3. Manduka’s Black Mat: Technically, this is not an eco-friendly mat. But I included it here because of its remarkable durability. Some of my yoga teachers have been using the same Black Mat for 7+ years! This sort of durability is unheard of with respect to any other yoga mats, eco-friendly or not. If you care about the environment, one way to be environmentally responsible is to buy something that will last. If you have to buy a new eco-friendly mat every six months or every year, just how eco-friendly is this? It might be better for the environment, and for your wallet, to buy a Black Mat and use it for years and years to come.

4. Jade Yoga’s Harmony Professional Mat: This mat probably has the distinction of being endorsed by more celebrity yogis than any other. It’s fairly durable–mine lasted about a year and a half before it started falling apart–but certainly not as durable as some of the other options on the market. My biggest problem with the Jade mat is that it’s an “open-cell” mat, which means it’s maybe a little bit better with respect to its non-slip properties, but it’s also a breeding ground for fungi and bacteria. Sweat is absorbed easily and readily into this mat, and it’s difficult to clean. If you practice a sweaty style or yoga, I would strongly discourage you from practicing on the Jade. For other styles of yoga, though, this might be a great option. One warning: It stinks, and it will stink for a long time.

5. Prana’s E.C.O. Sticky Mat: This mat might be good for some styles of yoga, but it certainly wasn’t good for vinyasa flow or ashtanga.
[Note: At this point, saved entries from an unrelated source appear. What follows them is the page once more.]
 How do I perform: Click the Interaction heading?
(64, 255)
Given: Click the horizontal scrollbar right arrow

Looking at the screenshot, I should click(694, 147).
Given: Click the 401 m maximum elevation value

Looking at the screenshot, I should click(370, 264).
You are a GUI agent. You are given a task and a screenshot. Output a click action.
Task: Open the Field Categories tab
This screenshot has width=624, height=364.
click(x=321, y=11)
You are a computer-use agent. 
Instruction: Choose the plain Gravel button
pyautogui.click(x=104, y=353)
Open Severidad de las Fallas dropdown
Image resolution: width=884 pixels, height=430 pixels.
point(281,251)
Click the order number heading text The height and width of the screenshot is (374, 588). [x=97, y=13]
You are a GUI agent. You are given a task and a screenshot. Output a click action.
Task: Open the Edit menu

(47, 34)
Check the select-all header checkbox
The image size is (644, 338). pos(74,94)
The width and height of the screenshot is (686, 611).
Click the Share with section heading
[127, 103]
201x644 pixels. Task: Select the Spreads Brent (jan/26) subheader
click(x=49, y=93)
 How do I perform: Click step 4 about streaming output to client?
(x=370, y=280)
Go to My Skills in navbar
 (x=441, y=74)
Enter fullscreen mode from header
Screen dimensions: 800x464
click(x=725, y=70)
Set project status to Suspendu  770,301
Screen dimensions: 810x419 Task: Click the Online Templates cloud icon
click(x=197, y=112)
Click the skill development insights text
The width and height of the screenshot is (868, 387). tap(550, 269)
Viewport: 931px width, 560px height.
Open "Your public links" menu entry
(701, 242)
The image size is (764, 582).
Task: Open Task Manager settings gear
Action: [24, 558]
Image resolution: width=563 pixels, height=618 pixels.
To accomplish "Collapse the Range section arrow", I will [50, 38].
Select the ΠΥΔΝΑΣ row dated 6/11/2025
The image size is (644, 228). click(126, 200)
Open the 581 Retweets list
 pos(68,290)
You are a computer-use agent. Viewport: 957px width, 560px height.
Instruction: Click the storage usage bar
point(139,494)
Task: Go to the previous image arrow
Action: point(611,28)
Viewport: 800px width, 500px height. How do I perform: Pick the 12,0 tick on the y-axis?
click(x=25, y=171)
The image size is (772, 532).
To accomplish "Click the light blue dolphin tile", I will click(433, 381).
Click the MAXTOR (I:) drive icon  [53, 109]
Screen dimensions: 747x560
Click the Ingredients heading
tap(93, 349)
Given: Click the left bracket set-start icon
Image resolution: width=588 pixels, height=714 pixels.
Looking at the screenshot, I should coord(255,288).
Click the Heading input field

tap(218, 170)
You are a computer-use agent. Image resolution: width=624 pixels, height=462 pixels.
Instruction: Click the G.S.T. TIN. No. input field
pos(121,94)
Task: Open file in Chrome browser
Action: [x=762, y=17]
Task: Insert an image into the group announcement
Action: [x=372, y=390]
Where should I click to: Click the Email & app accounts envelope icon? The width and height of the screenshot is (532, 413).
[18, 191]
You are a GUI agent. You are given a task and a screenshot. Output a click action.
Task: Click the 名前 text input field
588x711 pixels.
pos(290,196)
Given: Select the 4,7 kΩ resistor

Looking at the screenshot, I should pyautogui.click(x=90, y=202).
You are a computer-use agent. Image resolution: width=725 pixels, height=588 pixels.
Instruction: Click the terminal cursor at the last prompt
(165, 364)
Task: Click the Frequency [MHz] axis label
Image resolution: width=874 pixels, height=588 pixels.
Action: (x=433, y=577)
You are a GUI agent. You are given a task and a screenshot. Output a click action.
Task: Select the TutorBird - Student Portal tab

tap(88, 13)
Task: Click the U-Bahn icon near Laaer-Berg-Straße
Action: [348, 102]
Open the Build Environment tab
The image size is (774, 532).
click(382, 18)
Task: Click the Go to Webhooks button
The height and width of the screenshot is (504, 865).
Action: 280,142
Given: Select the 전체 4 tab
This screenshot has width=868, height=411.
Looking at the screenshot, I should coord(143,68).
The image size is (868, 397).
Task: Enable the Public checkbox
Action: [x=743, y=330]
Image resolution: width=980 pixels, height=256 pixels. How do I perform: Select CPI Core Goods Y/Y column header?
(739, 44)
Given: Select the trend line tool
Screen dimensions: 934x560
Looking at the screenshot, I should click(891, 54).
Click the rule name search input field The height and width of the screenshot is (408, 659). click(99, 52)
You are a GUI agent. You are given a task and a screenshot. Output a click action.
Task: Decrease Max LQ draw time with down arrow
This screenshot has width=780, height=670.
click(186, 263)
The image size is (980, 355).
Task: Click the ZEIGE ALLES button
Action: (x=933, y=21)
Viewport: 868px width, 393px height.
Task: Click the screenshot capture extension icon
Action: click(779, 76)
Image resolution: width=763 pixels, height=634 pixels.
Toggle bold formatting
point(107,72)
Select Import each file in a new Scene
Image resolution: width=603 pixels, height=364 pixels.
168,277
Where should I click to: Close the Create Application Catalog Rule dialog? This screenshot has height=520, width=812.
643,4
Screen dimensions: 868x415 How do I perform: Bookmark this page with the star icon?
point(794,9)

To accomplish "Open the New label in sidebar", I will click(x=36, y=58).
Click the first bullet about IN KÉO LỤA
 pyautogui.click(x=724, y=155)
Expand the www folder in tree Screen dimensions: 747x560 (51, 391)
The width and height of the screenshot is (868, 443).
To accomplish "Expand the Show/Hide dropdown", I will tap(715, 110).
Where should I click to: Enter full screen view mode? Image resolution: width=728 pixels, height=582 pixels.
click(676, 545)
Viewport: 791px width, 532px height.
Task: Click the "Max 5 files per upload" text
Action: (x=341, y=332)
After about two weeks of daily use, a chunk ripped out from the center of the mat. If my experience with the Hugger Mugger mat is any indication, once the first chunk of mat falls off, it’s only a matter of time before the whole mat falls to pieces. Unlike other eco mats, this one is made from TPE, or thermal plastic elastomer. I’m not exactly sure how this counts as eco-friendly, but that’s what Prana claims. Also, this mat did smell quite strongly when I got it, not unlike a new plastic shower curtain. The smell dissipated quickly though, at least compared to other mats, and now it is no longer really noticeable.

6. Hugger Mugger’s Earth Elements Mat: The worst of the eco-friendly mats I’ve tried. This mat started falling apart after just one use, literally. Within a few weeks, larger and larger chunks were flying off. Another teacher at Bloomington Power Yoga also gave this mat a try, and dislikes it for the same reason. The whole thing fell apart in less than six months. This is the closest thing I’ve ever seen to a disposable yoga mat–not exactly eco-friendly at all!

Some other mats to consider:

– Gaiam’s Earth Lovers Mat: Haven’t tried it.

– Prana’s Natural Yoga Mat: Haven’t tried it, but it looks more promising than the E.C.O. mat.

– Prana’s Revolution Natural Sticky Mat: Haven’t tried it, but it looks more promising than the E.C.O. mat.